The Director-General of the Debt Management Office (DMO), Ms. Patience Oniha, has urged state governments and the Federal Capital Territory (FCT) to prioritise debt management strategies to enable them better manage, access debt and service debt.

She also stressed the need for state governments to always get the appropriate support from their legislative arm and institutions in order to be able to access debt easily.

She said this yesterday at a debt management workshop on borrowing guidelines for sub-nationals in Lagos, which had in attendance Commissioners of Finance, Accountant Generals and some legislative members from different states in the country.

She also argued that the federal government has been reducing its external borrowing in the past four years and was committed to sustaining the momentum.
Oniha said: “This calls for state governments and the FCT to prioritise the introduction and adoption of debt management strategies supported by appropriate legislations and institutions and the regular conduct of Debt Sustainability Analysis exercises.

“The DMO implores state governments and the FCT to take advantage of the support being provided by the DMO on debt management.”

Speaking in an interview on the sidelines, she added that it was important for states to properly generate revenue to service their debts.

“Also, it is not always about just borrowing, you need to manage your debt to ensure that you can service it and so that,” she added.

On what prompted the workshop, she said: “The importance of the workshop is that debt is an important fiscal instrument in a country’s economic health and we need to manage it to ensure that we achieve the benefit.

“At the federal level, we have a debt management office that manages public debts.

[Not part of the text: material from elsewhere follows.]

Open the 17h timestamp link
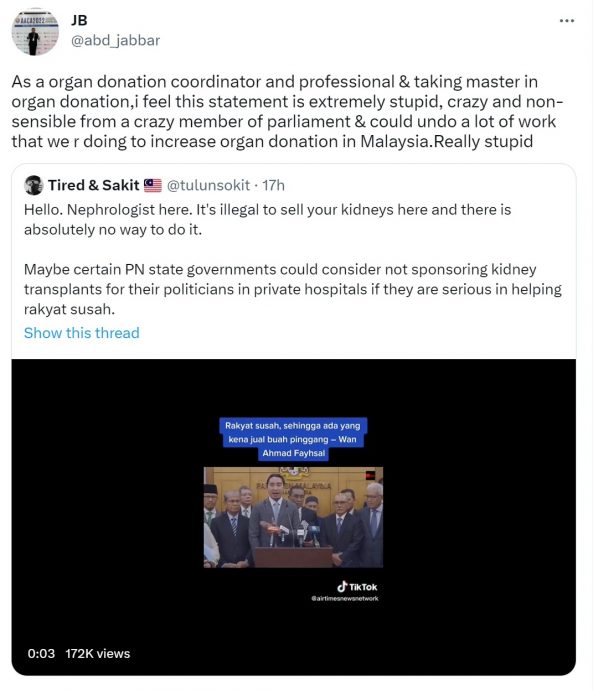The height and width of the screenshot is (690, 593). (x=274, y=185)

The state governments and the FCT are also allowed to borrow, but to borrow under certain conditions.

“Our experience working with them is that there is a significant need to improve their understanding,” she added.

On the nation’s debt profile which she said has been on the decline in the past four years, she explained: “The level of new borrowing is not going up. If you start from 2016 to now, you would see that the level of new borrowing in the budget has been reducing.

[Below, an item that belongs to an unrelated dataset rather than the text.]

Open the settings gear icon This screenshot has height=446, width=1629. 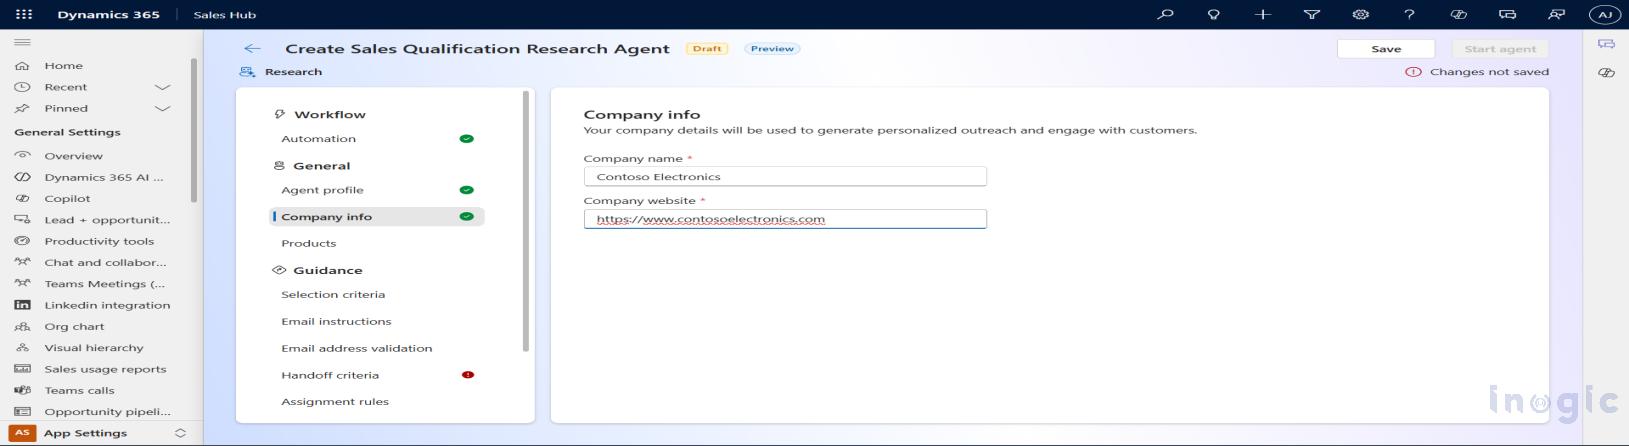1360,14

“During the recession in 2016, the borrowing in that budget was about N2.3 trillion and if you look at last year and this year it is about N1.6 trillion and the other year was N1.7 trillion. We are conscious of that and I think we should continue to focus on generating revenue.”

Speaking responding to a question on the proposed Eurobond she said: “The 2020 budget has a provision and part of that borrowing need N850 billion and it says that would external. Domestic is N744 billion.

“So, the budget already has room for external borrowing of N850 billion and that translates to about $2.8 billion which we need to raise to finance the 2020 budget. Included in that is that we have a Eurobond that would mature in January 2021.

“So, we want to handle the two together, so we are looking at $3.3 billion. In terms of where we are, the Executive has approved and so it would go to the National Assembly.”

On his part, the Chairman, Forum of Commissioners of Finance, Mr. David Olofu, said states were improving their debt management strategies so as to readily access fund to finance infrastructure in their respective states.

Olofu said: “On the state level, we have a huge funding gap and because of the rightly impatience of our citizens for development, there is need for government to begin to look at sources of funding that are sustainable and that would not bring burden to government in terms of payment.”